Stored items
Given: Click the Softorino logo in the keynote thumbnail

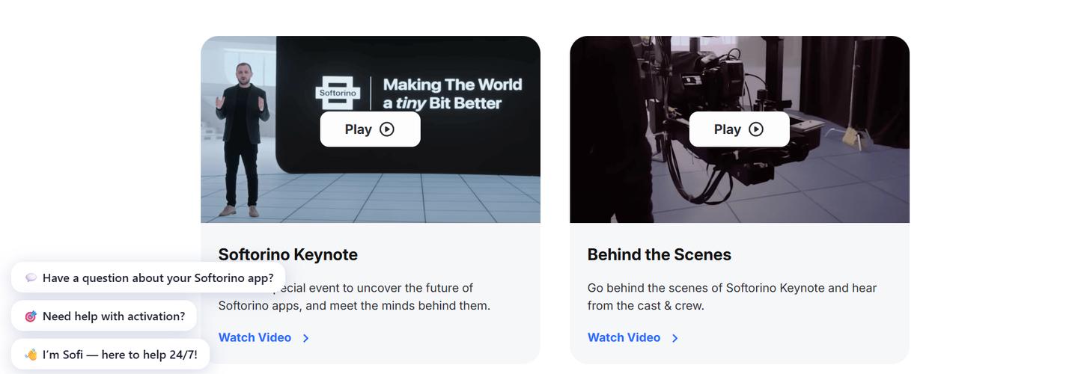Looking at the screenshot, I should 338,94.
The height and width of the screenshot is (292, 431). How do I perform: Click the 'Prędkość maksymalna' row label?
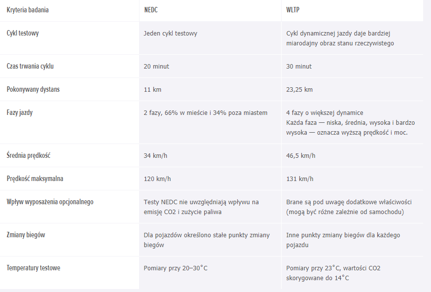(35, 179)
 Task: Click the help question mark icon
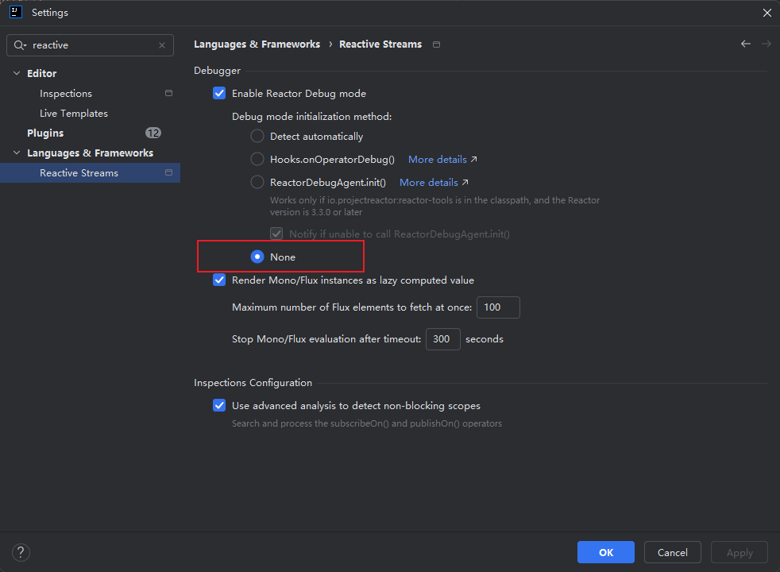(21, 553)
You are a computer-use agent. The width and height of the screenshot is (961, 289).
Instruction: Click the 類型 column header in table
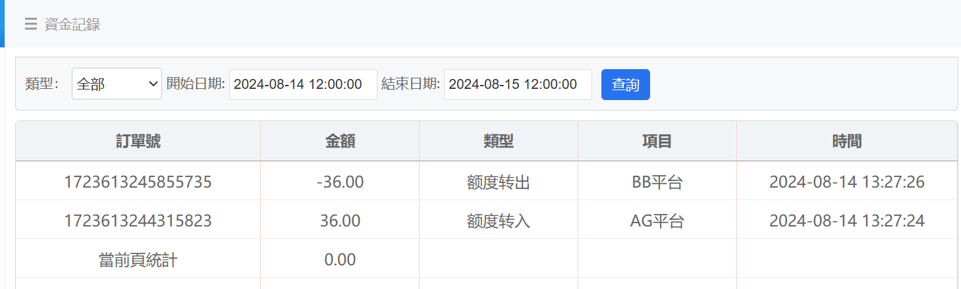click(x=499, y=142)
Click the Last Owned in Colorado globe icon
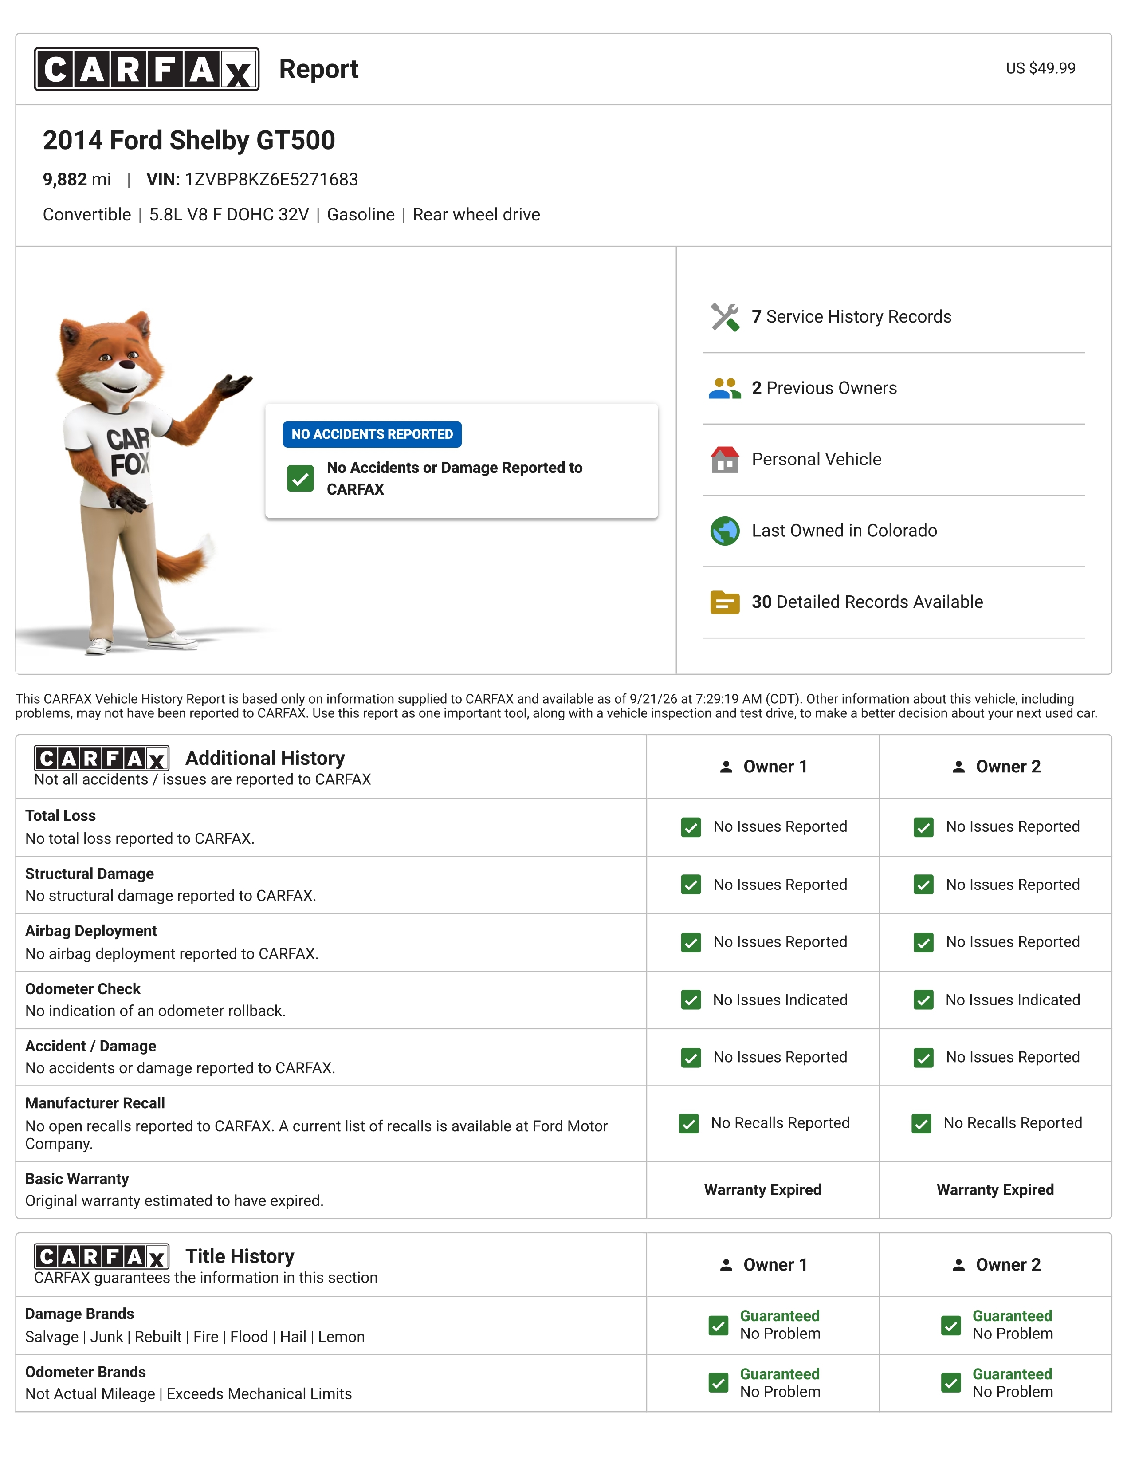This screenshot has height=1464, width=1131. pyautogui.click(x=724, y=531)
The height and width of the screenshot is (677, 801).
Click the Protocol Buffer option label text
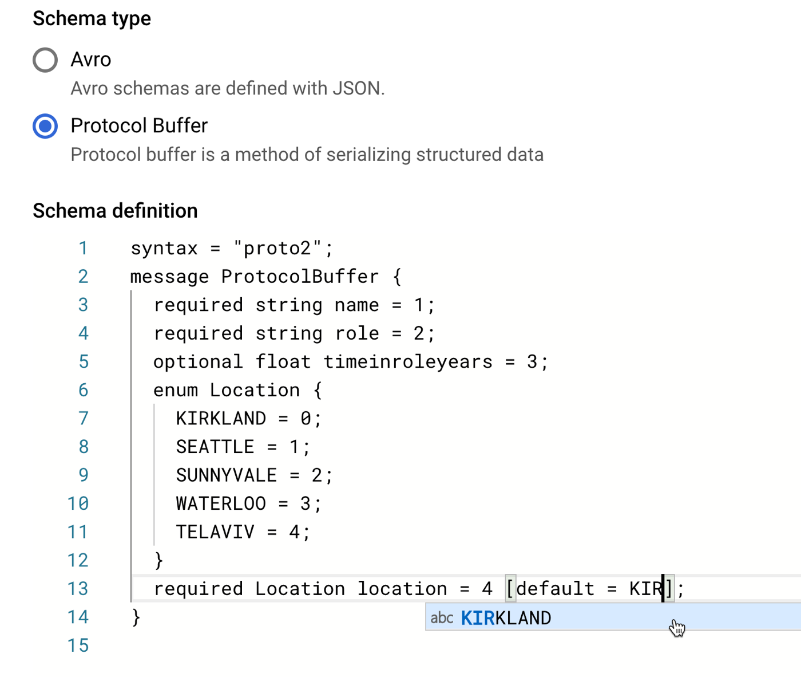tap(139, 126)
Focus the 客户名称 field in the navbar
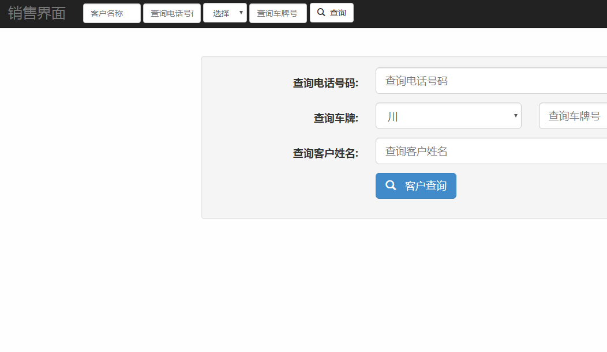This screenshot has width=607, height=352. pyautogui.click(x=112, y=13)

Exercise instructions: What you give back should match the entries above exactly, except that pictures are dropped.

Completed task:
Given: Click the Softorino logo in the keynote thumbnail

Looking at the screenshot, I should 338,94.
The height and width of the screenshot is (292, 431). How do I perform: Click the 'Prędkość maksymalna' row label?
(35, 179)
 Task: Click the help question mark icon
(21, 553)
You are a computer-use agent. The width and height of the screenshot is (961, 289).
Instruction: Click the 類型 column header in table
click(x=499, y=142)
Click the Last Owned in Colorado globe icon
This screenshot has height=1464, width=1131. pyautogui.click(x=724, y=531)
The height and width of the screenshot is (677, 801).
Click the Protocol Buffer option label text
tap(139, 126)
Focus the 客户名称 field in the navbar
This screenshot has width=607, height=352. pyautogui.click(x=112, y=13)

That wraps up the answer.